**SOURCE MATERIAL**
--

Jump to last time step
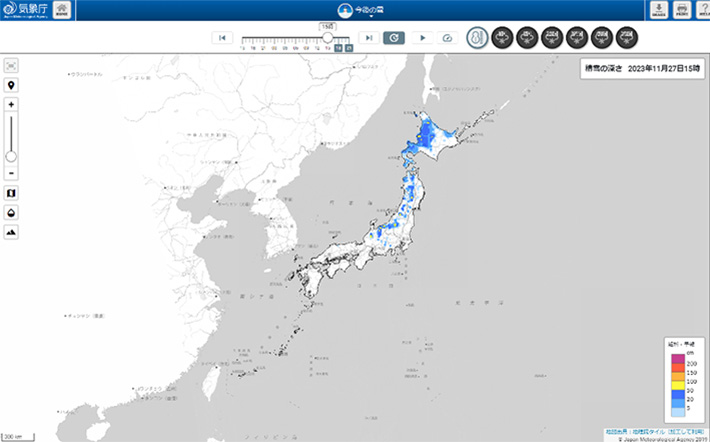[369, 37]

--

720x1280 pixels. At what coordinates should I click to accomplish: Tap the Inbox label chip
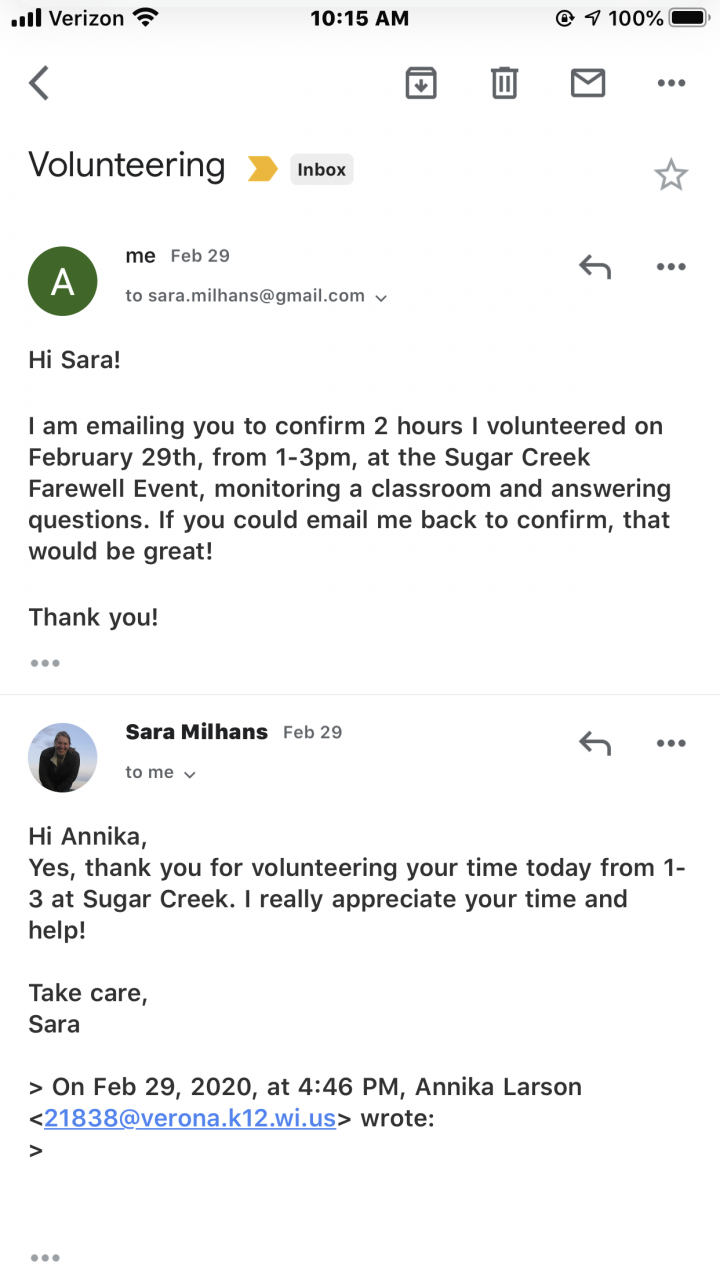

--

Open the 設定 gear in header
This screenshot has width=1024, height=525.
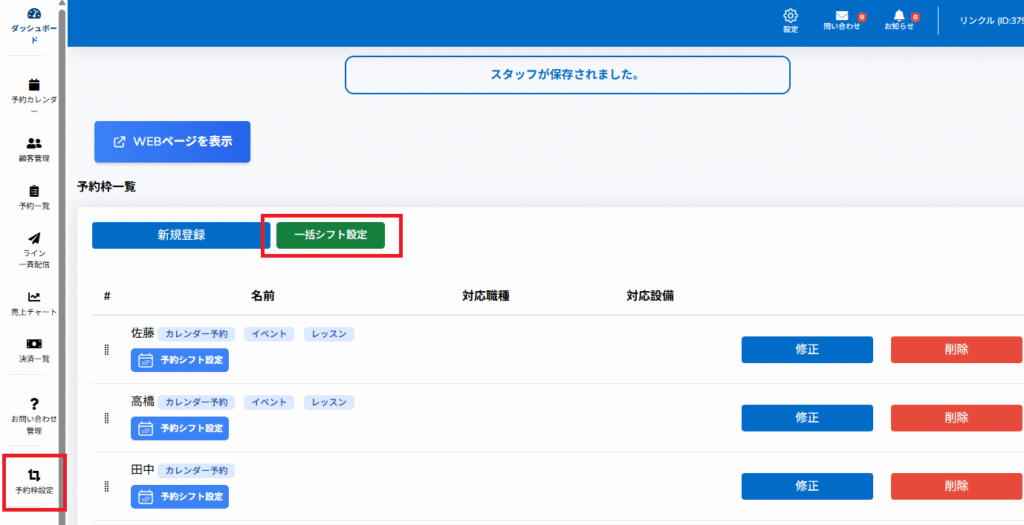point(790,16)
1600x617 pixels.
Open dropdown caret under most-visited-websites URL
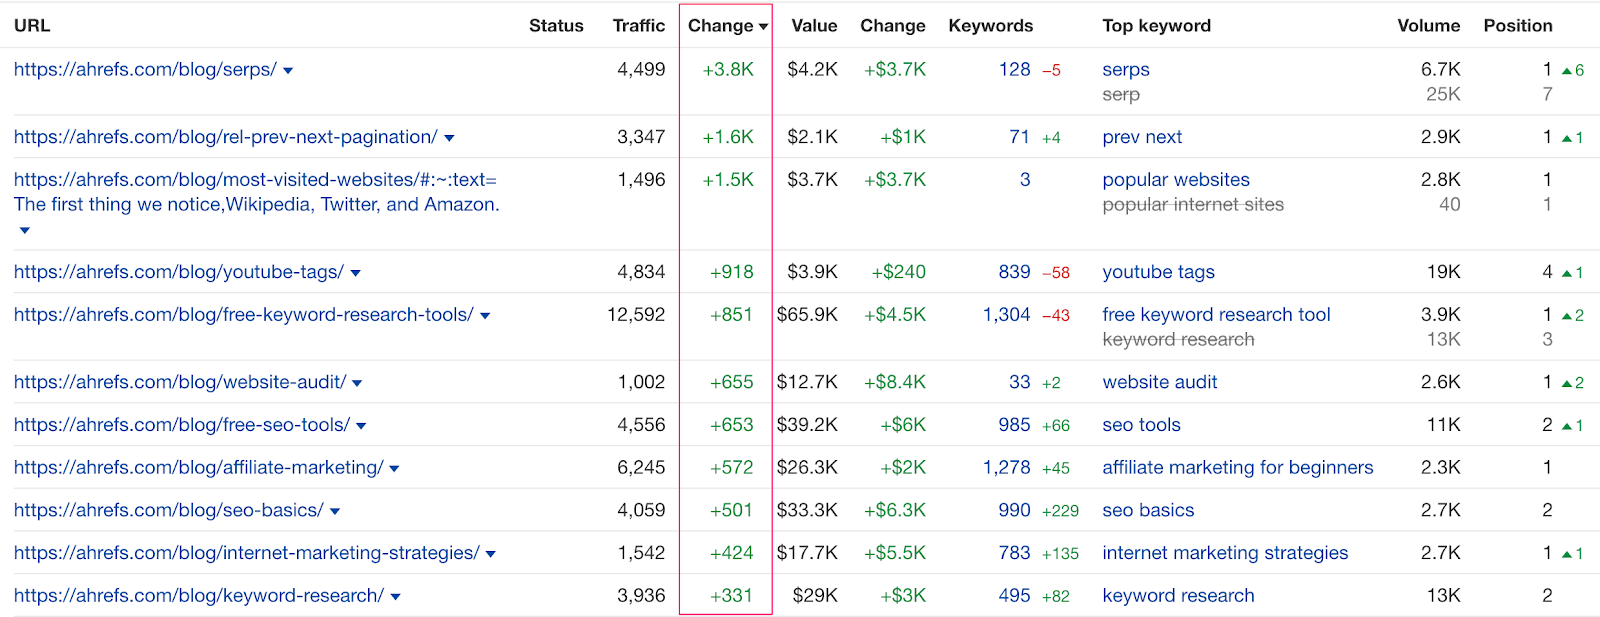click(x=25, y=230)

--

Within the entries above, find the string "pixels" and return each line that holds it.

**RESULT FOR THIS TASK**
720x1280 pixels. At what coordinates should I click to accomplish: Tap the Inbox label chip
1600x617 pixels.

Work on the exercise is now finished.